• [Task brief]: For each line of the data below, copy it if it holds the word "plan".

+ + + + + + +

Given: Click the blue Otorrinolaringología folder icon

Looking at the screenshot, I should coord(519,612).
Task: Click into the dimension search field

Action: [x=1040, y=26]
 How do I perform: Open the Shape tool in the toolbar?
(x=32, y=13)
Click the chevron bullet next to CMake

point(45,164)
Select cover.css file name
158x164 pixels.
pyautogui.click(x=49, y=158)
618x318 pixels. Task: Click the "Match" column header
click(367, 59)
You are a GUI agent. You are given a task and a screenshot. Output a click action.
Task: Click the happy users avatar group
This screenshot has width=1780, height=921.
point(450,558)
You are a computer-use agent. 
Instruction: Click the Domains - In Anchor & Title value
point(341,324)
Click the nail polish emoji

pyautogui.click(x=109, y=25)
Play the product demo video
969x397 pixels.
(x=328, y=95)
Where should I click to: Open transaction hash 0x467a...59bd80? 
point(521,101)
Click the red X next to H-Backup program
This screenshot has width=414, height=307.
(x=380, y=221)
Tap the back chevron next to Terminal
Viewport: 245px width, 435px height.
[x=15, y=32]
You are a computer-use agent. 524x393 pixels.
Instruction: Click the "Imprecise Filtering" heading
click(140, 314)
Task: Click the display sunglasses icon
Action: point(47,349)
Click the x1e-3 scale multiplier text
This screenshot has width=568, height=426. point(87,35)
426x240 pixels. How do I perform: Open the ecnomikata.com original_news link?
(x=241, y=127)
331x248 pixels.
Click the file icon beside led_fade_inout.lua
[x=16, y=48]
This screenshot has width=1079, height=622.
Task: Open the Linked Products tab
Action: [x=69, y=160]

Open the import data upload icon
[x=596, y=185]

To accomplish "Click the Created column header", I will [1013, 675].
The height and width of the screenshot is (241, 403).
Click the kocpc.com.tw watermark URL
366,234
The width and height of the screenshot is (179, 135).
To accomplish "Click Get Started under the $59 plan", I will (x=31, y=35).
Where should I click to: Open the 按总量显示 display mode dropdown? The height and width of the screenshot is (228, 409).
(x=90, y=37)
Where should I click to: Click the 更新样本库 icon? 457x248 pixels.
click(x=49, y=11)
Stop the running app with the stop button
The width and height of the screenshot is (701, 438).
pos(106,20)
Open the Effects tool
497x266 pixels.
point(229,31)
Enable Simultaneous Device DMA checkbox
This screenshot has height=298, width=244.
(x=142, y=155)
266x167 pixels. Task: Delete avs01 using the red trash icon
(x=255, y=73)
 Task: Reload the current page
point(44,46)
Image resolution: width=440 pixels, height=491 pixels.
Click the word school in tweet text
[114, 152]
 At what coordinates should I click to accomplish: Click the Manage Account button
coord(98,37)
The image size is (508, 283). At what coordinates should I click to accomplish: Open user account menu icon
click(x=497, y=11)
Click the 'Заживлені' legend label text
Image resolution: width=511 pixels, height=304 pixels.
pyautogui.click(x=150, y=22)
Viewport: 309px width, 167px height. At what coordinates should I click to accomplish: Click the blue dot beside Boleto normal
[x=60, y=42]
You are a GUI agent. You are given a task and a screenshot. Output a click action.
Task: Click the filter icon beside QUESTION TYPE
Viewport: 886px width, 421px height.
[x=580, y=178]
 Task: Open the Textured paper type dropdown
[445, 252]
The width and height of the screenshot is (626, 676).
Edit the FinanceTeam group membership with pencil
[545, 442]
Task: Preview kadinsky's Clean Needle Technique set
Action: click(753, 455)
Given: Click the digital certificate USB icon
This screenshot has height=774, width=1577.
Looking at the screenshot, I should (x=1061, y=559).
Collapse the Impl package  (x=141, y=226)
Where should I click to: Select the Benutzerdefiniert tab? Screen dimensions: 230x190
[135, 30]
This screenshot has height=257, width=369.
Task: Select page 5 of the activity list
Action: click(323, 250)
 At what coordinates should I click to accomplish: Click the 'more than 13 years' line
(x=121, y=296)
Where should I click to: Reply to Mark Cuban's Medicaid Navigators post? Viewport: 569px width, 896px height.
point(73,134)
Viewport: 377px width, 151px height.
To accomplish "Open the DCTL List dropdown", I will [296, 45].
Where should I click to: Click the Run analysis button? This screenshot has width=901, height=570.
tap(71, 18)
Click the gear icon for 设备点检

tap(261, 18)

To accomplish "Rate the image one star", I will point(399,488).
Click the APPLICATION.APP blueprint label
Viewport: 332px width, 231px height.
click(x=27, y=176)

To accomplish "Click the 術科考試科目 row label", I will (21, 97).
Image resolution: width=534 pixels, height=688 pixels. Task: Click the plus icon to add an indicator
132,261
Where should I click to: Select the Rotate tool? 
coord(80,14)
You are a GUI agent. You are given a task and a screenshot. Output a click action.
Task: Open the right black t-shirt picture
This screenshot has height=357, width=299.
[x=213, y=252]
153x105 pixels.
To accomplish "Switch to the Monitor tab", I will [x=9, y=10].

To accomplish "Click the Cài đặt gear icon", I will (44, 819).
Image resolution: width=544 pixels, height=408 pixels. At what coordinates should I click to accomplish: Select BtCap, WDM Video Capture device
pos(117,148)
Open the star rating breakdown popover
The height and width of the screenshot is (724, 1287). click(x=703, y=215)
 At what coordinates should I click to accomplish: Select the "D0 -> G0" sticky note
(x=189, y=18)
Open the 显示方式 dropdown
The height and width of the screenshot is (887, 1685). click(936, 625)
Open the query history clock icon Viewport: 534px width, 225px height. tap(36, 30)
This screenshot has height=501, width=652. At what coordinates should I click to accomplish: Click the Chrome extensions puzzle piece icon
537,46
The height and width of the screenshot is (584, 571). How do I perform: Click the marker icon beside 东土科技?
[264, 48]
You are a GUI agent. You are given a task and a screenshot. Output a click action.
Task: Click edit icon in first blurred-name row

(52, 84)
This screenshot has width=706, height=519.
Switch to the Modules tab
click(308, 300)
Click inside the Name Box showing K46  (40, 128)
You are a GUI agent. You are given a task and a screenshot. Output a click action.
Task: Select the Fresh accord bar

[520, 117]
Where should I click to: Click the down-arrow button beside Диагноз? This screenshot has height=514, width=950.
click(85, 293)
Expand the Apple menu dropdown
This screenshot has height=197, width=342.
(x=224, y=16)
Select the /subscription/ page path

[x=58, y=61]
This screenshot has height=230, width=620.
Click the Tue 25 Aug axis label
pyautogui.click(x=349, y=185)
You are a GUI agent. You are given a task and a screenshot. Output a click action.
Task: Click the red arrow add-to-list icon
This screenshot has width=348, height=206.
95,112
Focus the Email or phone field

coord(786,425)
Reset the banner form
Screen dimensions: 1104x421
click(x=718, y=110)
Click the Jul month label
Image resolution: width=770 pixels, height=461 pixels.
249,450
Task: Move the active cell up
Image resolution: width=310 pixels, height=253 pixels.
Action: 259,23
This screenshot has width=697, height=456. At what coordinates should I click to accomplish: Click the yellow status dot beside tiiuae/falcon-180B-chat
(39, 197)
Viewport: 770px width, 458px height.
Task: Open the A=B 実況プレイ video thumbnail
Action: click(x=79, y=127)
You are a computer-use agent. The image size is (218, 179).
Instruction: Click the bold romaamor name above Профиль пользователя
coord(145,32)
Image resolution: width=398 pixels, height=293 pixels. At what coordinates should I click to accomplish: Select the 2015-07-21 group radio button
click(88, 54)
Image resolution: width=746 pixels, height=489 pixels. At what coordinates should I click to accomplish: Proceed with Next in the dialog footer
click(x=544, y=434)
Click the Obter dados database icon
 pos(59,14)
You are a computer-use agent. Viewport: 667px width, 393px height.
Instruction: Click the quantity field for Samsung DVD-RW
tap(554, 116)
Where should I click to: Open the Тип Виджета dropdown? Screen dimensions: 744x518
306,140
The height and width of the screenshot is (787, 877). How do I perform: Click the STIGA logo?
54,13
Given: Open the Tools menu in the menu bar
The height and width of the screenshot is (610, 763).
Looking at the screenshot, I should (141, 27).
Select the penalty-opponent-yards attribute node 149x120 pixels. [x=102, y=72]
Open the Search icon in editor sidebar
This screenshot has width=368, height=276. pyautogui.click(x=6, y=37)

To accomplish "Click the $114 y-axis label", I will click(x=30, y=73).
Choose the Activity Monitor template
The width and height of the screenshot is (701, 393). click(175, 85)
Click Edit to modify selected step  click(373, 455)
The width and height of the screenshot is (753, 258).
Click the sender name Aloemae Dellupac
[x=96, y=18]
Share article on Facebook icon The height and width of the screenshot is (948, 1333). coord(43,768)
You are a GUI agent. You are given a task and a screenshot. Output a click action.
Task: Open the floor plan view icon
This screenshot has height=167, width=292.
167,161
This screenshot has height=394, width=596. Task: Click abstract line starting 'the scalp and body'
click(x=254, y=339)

+ + + + + + +

• [Answer box]:
To accomplish "Click Get Started under the $59 plan", I will (x=31, y=35).
Task: Open the floor plan view icon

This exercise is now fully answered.